**WORK TO DO:**
Return every line of the records that contains the word "cell".

**DATA TO PROCESS:**
** start **

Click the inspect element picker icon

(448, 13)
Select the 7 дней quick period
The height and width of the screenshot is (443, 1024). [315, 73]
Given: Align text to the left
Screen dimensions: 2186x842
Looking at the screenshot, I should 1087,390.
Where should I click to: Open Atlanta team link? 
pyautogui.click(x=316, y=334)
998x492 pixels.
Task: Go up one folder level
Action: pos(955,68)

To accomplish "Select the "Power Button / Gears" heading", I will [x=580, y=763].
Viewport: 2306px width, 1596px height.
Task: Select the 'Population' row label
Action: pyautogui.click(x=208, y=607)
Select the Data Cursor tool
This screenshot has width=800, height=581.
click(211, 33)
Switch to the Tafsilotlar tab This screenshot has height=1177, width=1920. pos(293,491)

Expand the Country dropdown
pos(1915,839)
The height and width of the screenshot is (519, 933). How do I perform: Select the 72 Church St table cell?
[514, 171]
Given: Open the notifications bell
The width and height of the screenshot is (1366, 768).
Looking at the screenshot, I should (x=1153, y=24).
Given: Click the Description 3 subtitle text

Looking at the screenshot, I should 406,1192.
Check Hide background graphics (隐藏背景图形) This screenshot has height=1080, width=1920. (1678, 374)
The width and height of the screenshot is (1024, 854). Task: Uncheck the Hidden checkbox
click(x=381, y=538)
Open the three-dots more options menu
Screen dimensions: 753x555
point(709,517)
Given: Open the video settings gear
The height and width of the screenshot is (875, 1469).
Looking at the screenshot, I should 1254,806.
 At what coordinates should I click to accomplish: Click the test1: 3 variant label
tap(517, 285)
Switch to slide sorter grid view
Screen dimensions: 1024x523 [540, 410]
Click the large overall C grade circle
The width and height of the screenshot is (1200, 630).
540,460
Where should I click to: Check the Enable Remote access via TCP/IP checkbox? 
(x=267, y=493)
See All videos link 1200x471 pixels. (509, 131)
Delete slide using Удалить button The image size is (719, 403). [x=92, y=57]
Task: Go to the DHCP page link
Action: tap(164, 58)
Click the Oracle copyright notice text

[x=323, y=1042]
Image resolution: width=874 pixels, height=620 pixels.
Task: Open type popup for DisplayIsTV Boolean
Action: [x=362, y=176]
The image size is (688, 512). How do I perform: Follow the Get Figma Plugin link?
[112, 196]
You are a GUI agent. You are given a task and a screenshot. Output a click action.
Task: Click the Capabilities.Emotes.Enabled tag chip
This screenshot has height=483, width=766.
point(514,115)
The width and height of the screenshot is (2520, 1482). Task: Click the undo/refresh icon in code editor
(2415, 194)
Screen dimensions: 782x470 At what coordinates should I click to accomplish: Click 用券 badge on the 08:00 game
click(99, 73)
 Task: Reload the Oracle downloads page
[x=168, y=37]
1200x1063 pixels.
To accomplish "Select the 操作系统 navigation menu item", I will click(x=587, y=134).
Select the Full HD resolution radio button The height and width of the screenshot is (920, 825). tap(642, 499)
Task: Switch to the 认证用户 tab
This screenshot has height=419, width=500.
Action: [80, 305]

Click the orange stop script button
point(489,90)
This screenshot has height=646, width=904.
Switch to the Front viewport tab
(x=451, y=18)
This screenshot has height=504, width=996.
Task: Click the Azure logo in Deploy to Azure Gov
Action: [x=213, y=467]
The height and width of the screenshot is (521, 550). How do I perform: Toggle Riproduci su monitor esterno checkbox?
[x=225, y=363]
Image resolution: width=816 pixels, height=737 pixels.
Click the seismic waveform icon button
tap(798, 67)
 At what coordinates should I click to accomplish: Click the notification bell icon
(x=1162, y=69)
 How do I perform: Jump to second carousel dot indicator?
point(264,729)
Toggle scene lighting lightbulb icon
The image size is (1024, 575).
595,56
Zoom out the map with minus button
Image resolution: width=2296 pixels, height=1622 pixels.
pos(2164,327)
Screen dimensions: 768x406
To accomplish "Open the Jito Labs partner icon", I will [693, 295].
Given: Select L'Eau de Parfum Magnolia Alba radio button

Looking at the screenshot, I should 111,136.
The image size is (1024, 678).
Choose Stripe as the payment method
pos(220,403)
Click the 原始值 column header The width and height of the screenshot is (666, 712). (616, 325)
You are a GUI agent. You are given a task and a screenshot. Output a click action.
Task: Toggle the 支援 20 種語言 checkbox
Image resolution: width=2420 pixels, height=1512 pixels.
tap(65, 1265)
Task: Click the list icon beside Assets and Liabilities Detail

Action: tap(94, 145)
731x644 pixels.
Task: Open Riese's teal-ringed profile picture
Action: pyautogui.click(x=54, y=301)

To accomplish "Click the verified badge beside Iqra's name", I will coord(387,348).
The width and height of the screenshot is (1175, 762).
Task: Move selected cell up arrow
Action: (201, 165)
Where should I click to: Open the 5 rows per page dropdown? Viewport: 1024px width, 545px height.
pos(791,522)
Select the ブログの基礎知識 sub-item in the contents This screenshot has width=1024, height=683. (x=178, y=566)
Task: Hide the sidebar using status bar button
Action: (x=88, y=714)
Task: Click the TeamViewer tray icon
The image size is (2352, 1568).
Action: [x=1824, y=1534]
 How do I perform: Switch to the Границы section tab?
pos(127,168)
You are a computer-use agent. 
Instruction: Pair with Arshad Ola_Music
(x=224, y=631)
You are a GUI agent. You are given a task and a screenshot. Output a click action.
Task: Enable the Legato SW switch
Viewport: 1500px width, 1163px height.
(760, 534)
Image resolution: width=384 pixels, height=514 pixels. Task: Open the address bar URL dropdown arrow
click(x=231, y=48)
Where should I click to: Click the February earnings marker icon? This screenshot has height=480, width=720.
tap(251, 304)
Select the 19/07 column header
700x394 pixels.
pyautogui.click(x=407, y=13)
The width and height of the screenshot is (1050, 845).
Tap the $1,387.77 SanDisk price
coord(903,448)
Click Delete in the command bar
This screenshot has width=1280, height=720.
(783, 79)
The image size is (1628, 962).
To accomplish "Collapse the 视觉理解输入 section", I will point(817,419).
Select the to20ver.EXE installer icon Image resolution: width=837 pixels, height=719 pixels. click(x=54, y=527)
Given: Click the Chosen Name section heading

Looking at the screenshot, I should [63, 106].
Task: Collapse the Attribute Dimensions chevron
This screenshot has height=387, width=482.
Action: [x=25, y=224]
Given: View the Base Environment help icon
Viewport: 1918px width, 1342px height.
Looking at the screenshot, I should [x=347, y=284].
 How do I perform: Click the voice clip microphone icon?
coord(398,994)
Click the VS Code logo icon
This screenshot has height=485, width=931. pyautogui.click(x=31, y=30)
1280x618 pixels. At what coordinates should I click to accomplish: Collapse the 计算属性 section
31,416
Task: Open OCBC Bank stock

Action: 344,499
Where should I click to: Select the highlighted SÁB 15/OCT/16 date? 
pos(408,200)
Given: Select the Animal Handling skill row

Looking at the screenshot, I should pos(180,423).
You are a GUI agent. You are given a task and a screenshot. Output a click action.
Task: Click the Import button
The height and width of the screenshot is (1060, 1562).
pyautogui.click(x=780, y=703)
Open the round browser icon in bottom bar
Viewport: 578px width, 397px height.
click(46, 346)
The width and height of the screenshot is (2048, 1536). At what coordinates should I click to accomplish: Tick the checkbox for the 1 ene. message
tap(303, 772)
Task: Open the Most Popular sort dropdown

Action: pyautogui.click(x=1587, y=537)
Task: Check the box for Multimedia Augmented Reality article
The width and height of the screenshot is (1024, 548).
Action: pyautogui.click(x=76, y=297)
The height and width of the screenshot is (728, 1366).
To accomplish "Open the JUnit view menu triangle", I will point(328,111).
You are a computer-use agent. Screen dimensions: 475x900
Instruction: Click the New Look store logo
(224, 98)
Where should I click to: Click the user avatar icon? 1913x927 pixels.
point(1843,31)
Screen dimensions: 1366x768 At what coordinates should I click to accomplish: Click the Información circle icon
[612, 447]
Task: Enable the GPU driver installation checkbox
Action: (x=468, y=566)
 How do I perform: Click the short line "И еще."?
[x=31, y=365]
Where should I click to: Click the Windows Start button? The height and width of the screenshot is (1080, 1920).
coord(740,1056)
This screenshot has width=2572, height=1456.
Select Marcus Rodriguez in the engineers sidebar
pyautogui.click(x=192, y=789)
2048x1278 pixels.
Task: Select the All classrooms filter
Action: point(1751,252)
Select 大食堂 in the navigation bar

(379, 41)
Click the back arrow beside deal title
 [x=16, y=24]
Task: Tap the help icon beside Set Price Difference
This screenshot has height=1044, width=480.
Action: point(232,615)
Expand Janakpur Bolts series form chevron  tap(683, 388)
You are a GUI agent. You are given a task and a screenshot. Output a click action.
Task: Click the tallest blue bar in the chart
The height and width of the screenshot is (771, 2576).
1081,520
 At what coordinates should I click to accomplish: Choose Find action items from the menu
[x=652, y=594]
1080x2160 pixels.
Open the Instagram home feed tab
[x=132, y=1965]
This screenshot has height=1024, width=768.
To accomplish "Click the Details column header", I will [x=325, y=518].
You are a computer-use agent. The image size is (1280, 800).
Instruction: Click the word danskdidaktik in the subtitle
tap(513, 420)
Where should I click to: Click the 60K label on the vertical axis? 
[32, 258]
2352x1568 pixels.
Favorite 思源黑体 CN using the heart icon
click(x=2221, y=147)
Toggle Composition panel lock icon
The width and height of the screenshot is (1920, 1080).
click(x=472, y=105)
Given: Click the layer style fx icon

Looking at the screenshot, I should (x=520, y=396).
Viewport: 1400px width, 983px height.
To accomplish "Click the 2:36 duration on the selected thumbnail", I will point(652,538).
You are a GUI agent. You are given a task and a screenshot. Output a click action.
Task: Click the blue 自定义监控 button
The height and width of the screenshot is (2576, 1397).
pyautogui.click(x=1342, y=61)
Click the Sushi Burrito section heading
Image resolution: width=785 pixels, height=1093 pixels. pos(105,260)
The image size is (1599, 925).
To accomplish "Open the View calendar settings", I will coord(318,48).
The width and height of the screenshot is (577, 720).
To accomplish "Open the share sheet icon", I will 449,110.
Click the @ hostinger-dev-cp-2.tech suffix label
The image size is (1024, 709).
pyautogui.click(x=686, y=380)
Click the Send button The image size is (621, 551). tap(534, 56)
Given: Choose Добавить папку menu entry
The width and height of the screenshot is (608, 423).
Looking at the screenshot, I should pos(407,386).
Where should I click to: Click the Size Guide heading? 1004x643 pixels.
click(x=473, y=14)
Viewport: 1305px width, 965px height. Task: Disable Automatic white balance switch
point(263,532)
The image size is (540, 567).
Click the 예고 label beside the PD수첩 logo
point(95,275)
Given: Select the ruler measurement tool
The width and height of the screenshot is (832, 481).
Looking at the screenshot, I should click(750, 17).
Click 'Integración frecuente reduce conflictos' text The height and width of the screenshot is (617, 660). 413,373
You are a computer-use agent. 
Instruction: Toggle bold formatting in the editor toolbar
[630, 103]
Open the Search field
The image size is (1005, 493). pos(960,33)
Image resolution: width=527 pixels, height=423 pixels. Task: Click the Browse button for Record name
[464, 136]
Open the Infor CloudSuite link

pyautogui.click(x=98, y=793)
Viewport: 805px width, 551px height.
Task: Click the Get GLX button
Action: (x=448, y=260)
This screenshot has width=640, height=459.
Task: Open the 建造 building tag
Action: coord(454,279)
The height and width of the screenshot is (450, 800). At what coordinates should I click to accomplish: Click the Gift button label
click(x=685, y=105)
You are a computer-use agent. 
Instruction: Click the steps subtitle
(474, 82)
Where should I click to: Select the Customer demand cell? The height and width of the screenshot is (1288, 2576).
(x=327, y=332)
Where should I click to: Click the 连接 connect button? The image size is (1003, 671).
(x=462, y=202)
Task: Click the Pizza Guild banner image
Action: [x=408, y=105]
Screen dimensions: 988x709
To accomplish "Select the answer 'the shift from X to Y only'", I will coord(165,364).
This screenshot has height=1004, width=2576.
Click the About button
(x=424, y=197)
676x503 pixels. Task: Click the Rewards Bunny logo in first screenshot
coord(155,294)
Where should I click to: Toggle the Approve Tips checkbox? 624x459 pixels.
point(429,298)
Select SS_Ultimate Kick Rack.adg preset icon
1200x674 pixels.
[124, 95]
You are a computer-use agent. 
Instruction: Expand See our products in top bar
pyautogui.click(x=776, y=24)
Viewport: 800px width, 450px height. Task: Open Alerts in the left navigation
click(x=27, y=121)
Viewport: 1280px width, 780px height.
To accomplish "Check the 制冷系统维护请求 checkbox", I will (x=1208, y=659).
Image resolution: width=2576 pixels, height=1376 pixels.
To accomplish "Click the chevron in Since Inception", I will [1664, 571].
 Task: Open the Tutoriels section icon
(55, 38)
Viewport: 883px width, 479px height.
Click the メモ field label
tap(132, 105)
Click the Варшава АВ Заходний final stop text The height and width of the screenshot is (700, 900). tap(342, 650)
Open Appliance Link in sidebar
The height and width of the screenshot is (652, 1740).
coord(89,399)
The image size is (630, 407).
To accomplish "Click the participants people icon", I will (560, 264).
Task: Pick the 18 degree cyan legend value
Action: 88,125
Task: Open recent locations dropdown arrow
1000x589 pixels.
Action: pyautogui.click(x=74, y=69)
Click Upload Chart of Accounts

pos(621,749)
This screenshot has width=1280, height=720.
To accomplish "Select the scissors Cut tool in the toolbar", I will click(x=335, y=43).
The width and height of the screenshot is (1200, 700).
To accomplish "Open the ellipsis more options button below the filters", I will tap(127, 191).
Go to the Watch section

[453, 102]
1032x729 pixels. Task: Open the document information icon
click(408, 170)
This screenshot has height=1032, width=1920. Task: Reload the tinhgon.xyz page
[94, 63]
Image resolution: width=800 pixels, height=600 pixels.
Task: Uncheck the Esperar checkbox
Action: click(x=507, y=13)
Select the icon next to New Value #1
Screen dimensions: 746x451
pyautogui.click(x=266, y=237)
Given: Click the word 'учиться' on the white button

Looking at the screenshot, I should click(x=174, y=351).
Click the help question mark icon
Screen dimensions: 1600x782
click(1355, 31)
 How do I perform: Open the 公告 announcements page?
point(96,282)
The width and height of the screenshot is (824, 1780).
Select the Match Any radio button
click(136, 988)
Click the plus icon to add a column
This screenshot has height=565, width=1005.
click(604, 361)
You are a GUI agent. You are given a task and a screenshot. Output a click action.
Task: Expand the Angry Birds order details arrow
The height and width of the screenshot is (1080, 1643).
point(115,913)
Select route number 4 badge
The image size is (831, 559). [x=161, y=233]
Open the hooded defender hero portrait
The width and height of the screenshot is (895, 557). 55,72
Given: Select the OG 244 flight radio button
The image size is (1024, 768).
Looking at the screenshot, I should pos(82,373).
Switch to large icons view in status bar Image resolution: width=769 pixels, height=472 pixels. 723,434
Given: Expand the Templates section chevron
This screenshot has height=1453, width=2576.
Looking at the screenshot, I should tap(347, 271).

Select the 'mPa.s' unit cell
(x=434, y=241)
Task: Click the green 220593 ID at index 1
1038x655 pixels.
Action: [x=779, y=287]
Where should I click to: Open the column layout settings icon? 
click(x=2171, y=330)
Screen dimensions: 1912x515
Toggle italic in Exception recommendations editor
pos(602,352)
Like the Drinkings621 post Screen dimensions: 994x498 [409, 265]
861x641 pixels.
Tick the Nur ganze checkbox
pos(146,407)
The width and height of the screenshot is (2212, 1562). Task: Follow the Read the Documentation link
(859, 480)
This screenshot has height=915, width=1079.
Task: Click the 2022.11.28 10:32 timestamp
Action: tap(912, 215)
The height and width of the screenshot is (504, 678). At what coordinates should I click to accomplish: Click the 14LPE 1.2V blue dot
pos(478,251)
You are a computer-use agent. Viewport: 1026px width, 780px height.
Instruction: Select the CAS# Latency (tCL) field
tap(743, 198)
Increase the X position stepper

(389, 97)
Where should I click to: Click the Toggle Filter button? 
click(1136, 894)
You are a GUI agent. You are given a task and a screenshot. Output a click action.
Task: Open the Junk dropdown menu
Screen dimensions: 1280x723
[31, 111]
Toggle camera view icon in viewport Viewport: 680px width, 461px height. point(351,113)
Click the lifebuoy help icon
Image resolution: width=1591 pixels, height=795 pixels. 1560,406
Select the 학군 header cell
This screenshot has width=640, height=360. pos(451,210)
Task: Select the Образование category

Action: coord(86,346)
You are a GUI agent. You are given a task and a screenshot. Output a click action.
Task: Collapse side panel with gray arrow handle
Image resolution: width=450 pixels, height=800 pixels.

** end **

**ANSWER FOR THIS EXERCISE:**
The height and width of the screenshot is (519, 933). How do I perform: Select the 72 Church St table cell?
Task: Move selected cell up arrow
Where should I click to: Select the Customer demand cell? The height and width of the screenshot is (1288, 2576).
Select the 'mPa.s' unit cell
Select the 학군 header cell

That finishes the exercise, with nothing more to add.